What the task asks: Your task is to set down the line containing "Designbloggarna (452, 2269)" and every later line of the entries, word for word, including the last.

----

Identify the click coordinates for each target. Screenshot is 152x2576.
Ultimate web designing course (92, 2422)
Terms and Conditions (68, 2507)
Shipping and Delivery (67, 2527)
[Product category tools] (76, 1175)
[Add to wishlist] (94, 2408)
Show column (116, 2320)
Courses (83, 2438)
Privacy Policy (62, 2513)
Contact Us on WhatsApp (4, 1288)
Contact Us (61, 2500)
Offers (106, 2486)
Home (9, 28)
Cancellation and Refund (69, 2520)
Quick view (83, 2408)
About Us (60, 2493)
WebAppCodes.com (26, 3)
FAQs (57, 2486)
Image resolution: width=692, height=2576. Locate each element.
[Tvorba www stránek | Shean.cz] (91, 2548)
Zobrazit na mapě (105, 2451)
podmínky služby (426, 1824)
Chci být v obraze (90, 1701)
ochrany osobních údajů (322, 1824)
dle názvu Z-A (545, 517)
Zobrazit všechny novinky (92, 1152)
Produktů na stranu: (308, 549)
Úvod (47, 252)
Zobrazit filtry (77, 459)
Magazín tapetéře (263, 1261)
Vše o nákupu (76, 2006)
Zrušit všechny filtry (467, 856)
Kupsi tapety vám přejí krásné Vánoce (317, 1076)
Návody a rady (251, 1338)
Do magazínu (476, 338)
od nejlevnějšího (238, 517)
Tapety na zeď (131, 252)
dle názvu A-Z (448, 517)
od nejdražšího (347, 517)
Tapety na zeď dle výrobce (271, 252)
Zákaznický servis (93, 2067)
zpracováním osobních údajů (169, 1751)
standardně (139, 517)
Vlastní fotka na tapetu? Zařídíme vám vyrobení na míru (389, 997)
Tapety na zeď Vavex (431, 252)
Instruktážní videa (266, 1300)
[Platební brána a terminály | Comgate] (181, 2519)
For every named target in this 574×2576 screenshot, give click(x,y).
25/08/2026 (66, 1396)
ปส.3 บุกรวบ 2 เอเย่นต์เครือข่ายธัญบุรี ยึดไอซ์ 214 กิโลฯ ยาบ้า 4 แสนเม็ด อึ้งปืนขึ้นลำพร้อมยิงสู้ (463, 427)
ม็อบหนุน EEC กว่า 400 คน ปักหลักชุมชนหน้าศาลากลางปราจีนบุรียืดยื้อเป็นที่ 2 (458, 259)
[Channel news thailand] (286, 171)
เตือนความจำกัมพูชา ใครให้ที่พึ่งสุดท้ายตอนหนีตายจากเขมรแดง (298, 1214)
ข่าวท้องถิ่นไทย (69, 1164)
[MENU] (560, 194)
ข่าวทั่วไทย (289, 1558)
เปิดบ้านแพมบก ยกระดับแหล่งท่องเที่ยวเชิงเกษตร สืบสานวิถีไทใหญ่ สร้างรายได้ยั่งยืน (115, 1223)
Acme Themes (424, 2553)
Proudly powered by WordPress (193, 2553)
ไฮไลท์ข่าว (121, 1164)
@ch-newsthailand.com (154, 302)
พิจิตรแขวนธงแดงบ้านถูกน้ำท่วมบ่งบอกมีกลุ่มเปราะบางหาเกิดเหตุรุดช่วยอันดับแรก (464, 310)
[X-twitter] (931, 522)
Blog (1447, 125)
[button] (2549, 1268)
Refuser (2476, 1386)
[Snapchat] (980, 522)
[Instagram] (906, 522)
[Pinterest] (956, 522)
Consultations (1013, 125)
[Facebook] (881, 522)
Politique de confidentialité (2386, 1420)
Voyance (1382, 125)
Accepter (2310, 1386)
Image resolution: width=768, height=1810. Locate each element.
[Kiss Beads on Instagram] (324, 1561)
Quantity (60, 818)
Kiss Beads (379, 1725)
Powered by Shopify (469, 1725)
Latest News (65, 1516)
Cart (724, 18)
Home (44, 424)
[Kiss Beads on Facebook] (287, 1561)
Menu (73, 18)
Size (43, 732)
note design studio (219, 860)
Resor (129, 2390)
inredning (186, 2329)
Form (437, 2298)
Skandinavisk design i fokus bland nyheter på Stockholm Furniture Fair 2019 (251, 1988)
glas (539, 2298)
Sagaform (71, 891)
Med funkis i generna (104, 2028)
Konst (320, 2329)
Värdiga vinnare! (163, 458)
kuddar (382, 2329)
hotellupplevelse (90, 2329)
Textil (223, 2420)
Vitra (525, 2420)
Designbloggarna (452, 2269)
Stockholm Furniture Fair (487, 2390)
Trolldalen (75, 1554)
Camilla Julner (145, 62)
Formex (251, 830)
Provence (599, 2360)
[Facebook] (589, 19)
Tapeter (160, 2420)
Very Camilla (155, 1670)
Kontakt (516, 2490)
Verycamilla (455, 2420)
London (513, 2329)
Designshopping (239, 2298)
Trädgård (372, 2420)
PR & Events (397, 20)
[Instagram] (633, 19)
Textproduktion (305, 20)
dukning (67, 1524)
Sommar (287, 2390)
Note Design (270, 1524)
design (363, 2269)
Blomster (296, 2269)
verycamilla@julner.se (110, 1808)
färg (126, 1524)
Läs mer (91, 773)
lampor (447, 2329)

----

Written answer:
Designbloggarna (452, 2269)
Stockholm Furniture Fair (487, 2390)
Trolldalen (75, 1554)
Camilla Julner (145, 62)
Formex (251, 830)
Provence (599, 2360)
[Facebook] (589, 19)
Tapeter (160, 2420)
Very Camilla (155, 1670)
Kontakt (516, 2490)
Verycamilla (455, 2420)
London (513, 2329)
Designshopping (239, 2298)
Trädgård (372, 2420)
PR & Events (397, 20)
[Instagram] (633, 19)
Textproduktion (305, 20)
dukning (67, 1524)
Sommar (287, 2390)
Note Design (270, 1524)
design (363, 2269)
Blomster (296, 2269)
verycamilla@julner.se (110, 1808)
färg (126, 1524)
Läs mer (91, 773)
lampor (447, 2329)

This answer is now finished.